Namun, imbuh Julius, pengalaman respon cepat terhadap dinamika berbasis peristiwa tidak pernah menyasar pada perbaikan fundamental.

Bahkan cenderung terjadi politisasi yang mendistraksi substansi yakni reformasi institusi Polri. Sebut saja, Paket Kebijakan Hukum Jokowi, Tim Gabungan Pencari Fakta Tragedi Kanjuruhan, Tim Percepatan Reformasi Hukum dan Antikorupsi, bahkan terakhir Tim Lembaga HAM yang berdalih melakukan investigasi Peristiwa Demonstrasi 28 Agustus 2025 yang berujung pada pemeriksaan administrasi upaya paksa Kepolisian.

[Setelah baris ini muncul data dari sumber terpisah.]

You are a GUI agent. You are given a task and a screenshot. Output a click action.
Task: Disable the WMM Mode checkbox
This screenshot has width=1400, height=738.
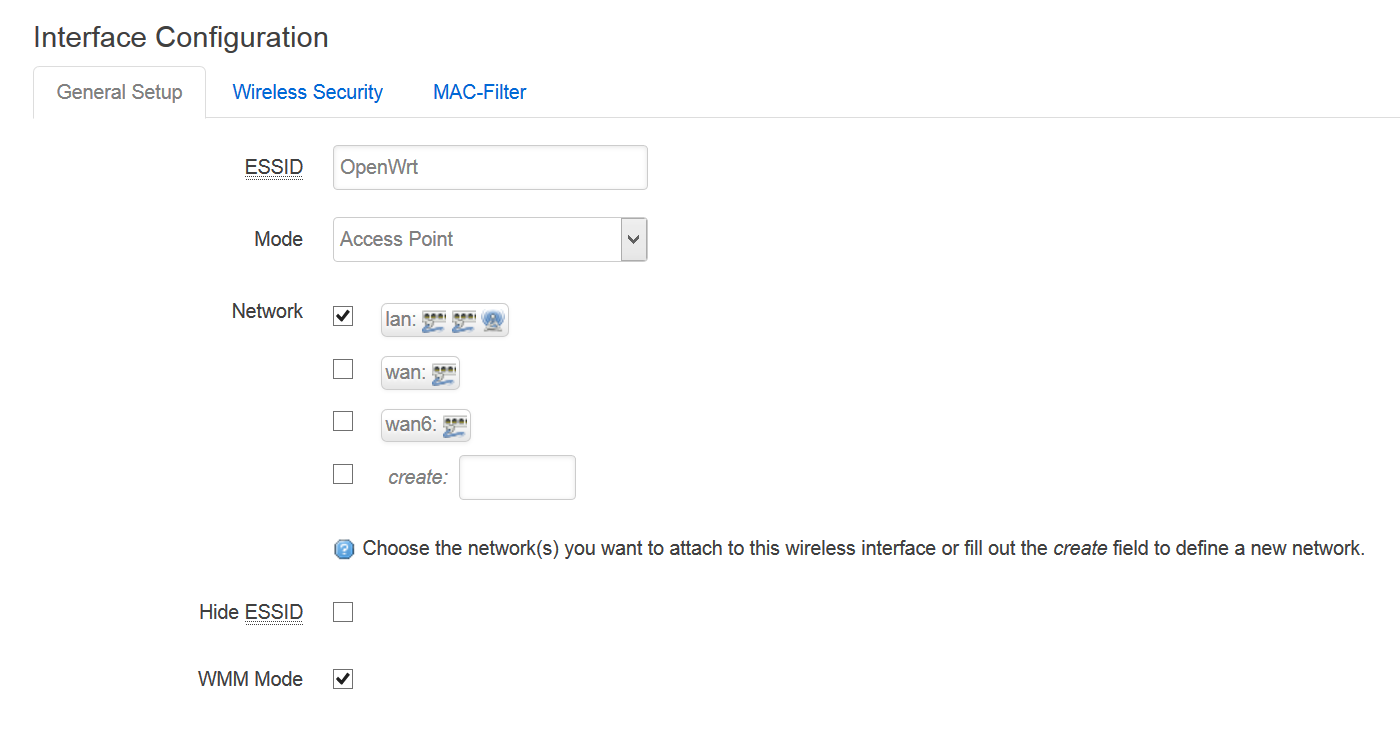(x=343, y=679)
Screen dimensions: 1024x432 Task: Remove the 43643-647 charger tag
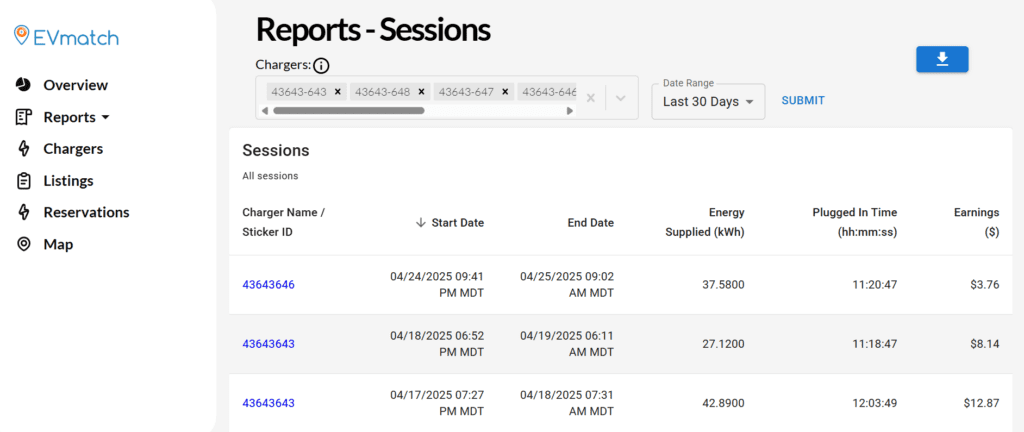[x=505, y=92]
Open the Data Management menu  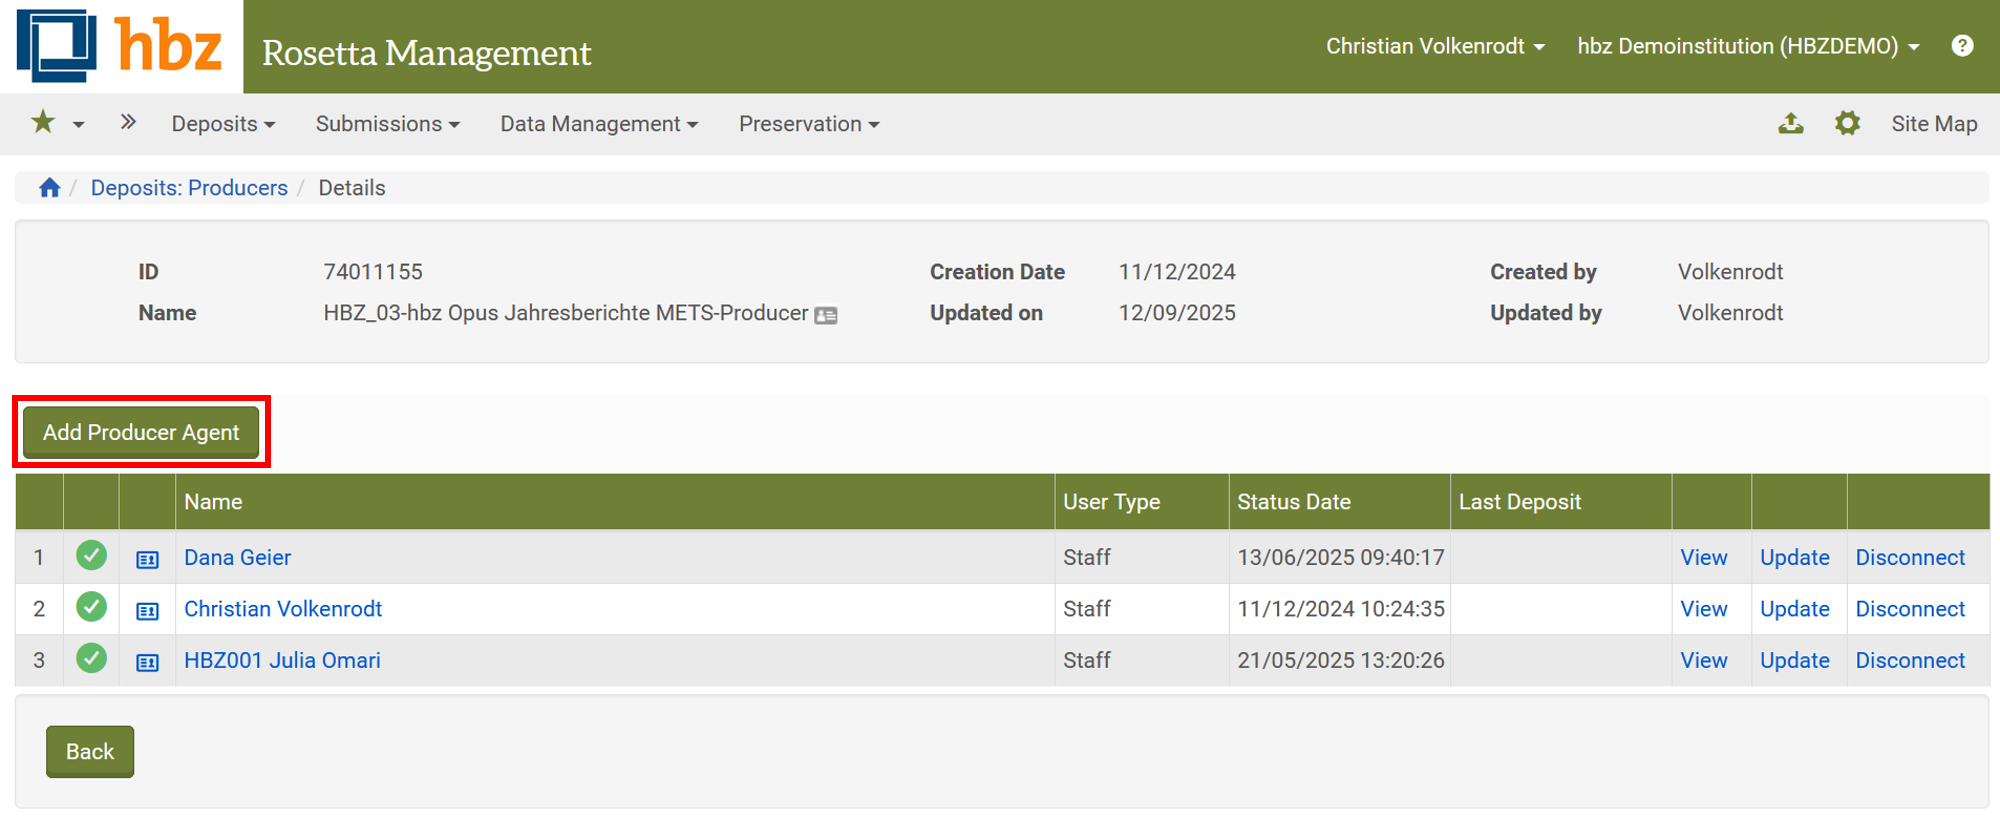[599, 124]
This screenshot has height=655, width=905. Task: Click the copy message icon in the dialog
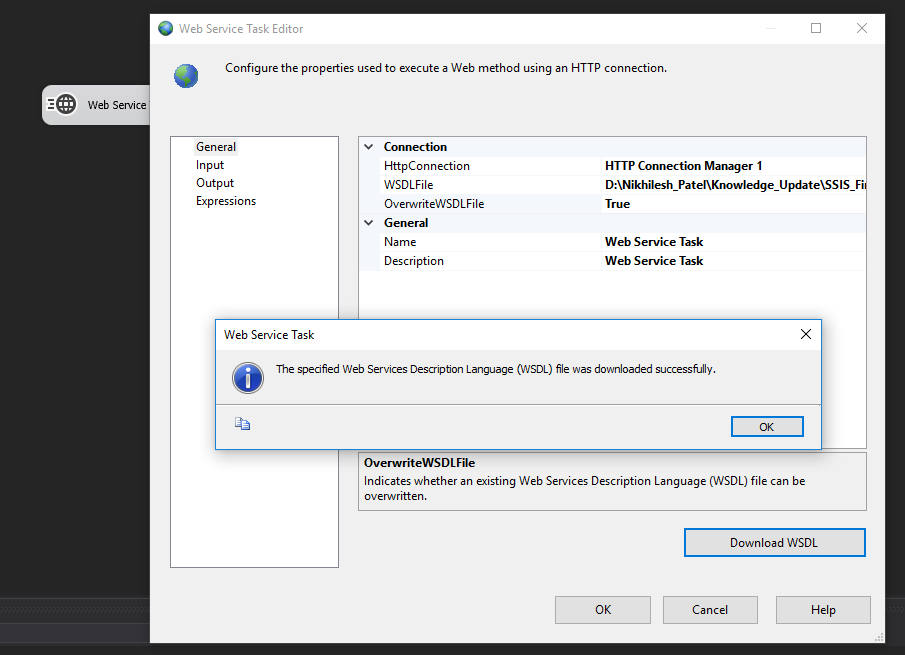[242, 424]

“Bukannya menyasar pada dugaan pelanggaran berat HAM atas dugaan kuat keterlibatan negara melalui TNI dan BAIS dengan metode operasi intelijen yang menargetkan pada kerusuhan, pembakaran dan penjarahan yang menyebabkan 10 warga sipil meninggal dunia,” paparnya.

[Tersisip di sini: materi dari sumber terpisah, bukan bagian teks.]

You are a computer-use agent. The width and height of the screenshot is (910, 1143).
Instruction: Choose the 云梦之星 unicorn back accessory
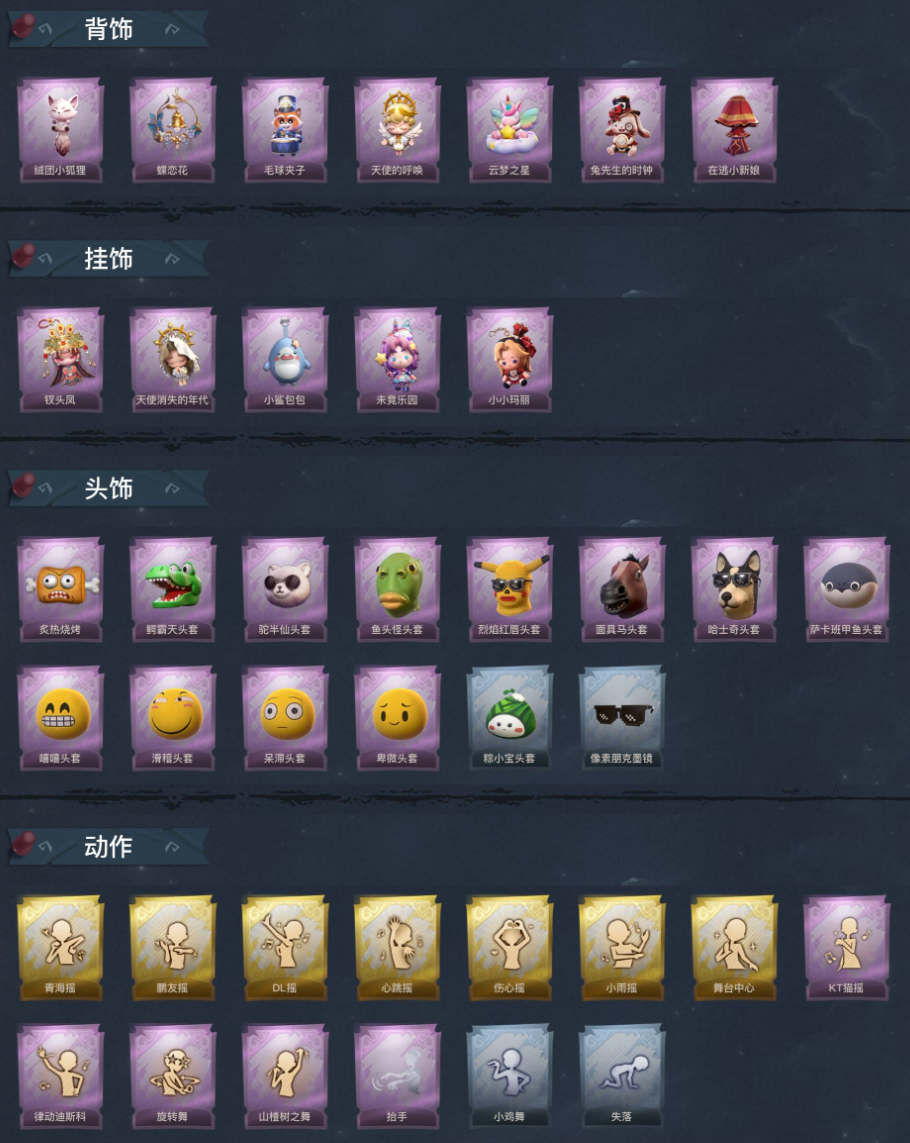coord(510,130)
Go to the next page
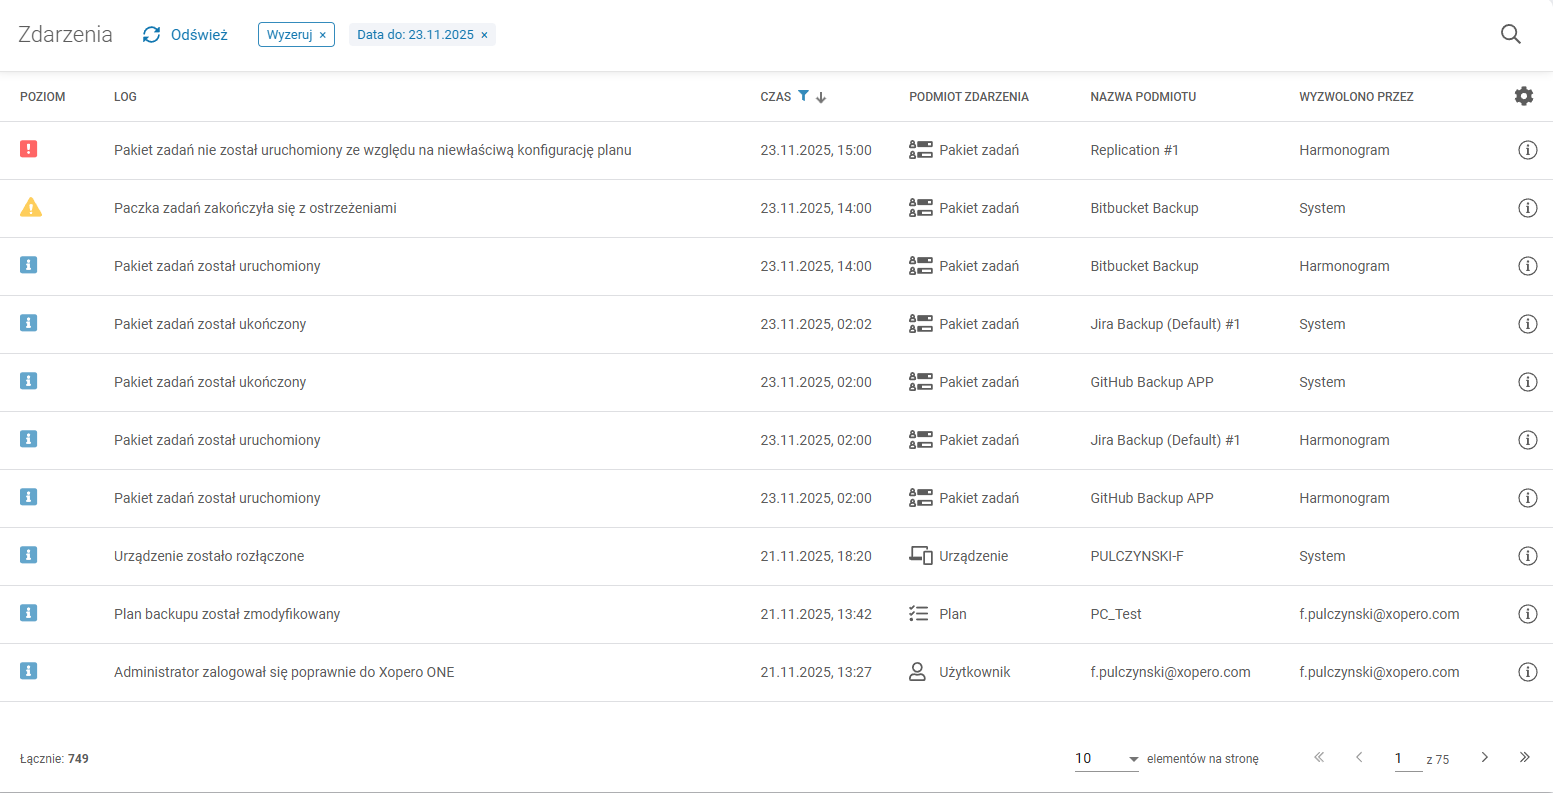This screenshot has height=793, width=1553. 1484,758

Menurutnya, mandat konstitusi UUD 1945 harus direspon secara konstitusional, berbasis regulasi turunan berupa undang-undang.

Oleh karenanya, merespon dinamika Polri beserta evaluasi kinerjanya, harus terinstitusionalisasi di regulasi selevel undang-undang dimana mekanisme program legislasi itu yang mengunci peran dan fungsi Polri, baik secara institusi di UU Polri, maupun di tupoksi dan hukum acaranya, KUHAP dan undang-undang sektoral lainnya. Sehingga berbagai agenda evaluasi dan perbaikan langsung mengikat secara konstitusional dan institusional.

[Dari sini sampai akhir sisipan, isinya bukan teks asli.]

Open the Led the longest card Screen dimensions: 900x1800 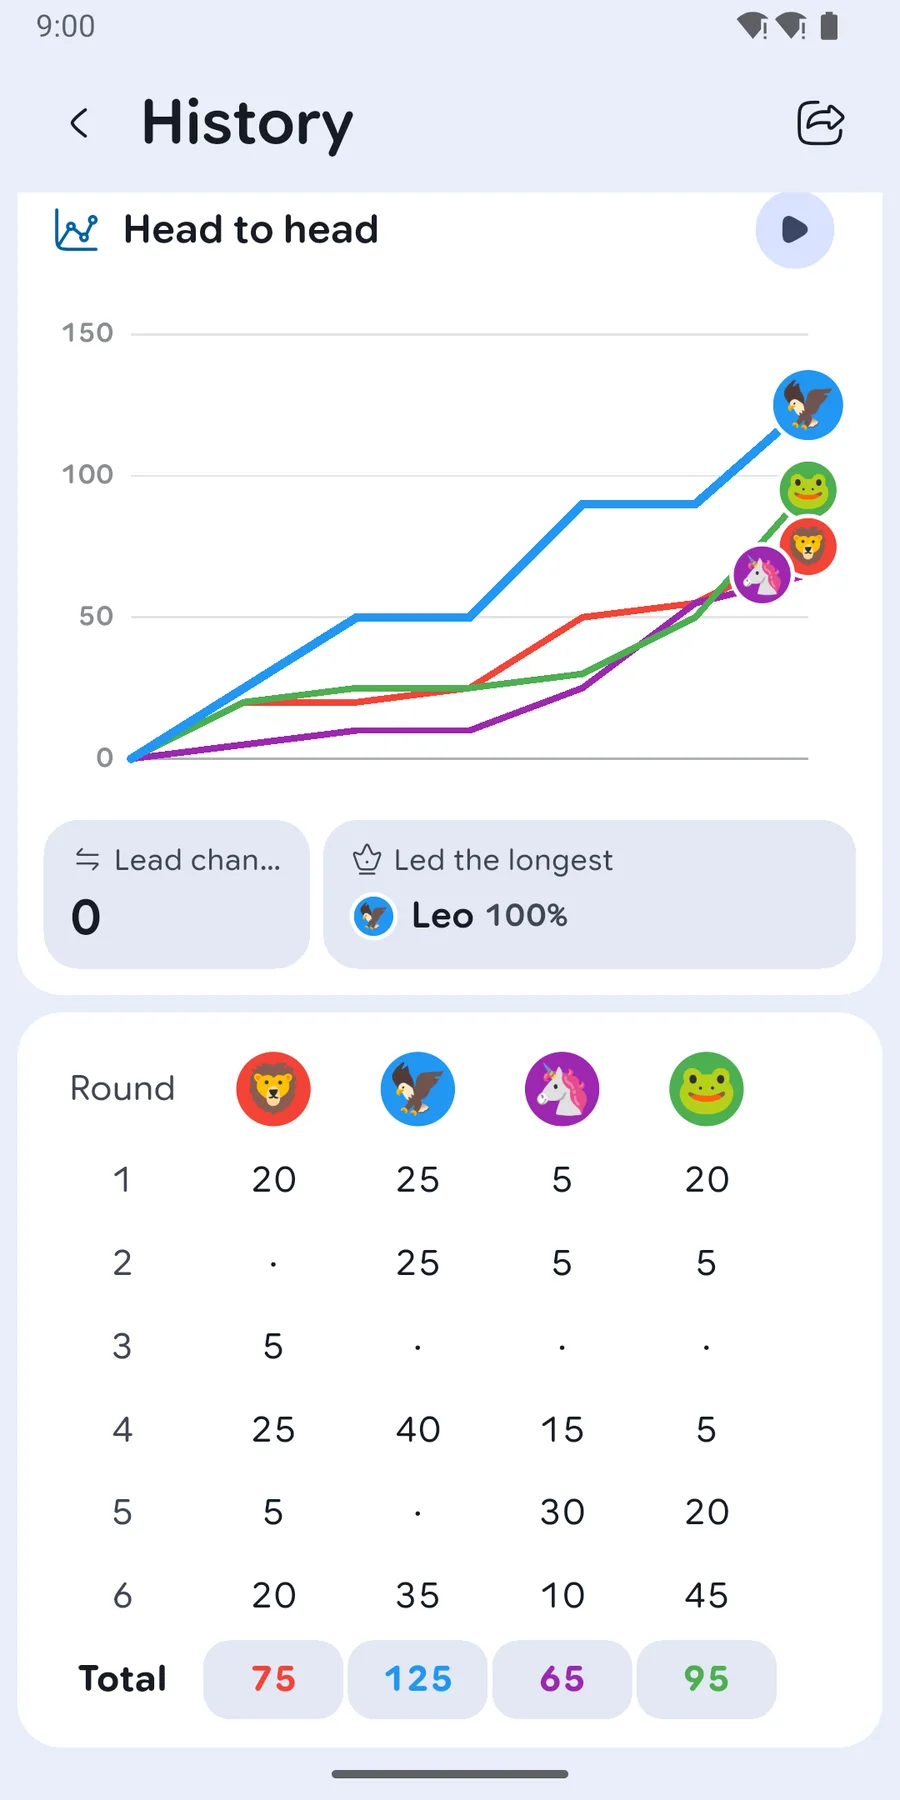(590, 894)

Dikatakannya, Pembentukan Komisi, Tim Independen, dan lainnya tidak pernah membawa evaluasi dan perbaikan struktural dan sistemik. Malah cenderung mudah diisi oleh orang-orang yang tidak relevan, bahkan politisi, sehingga arah dan hasilnya tentu akan dipolitisasi.

Secara fundamental, imbuhnya, evaluasi dan perbaikan institusi Polri yang constitutional based akan menjadi tolok ukur di tiga komponen utama penguatan NKRI secara utuh.

Pertama, berbagai persoalan tindak represif terhadap aksi demonstrasi, kriminalisasi aktivis, yang menempatkan Polri berhadap-hadapan dengan ekspresi demokrasi dan hak asasi masyarakat menjadi faktor determinan penilaian The Economist Intelligence Unit yang menyebut Indonesia dengan flawed democracy dengan skor 6,55 ke 6,44, serta Civicus yang menetapkan sebagai “Obstructed Democracy” di skor 48/100.

Meski akar masalah ada pada proyek investasi pemerintah yang “bergaya preman” dan harus serba cepat “tabrak lari sanai sini”, seperti yang terjadi dalam pelaksanaan Proyek Strategis Nasional (PSN).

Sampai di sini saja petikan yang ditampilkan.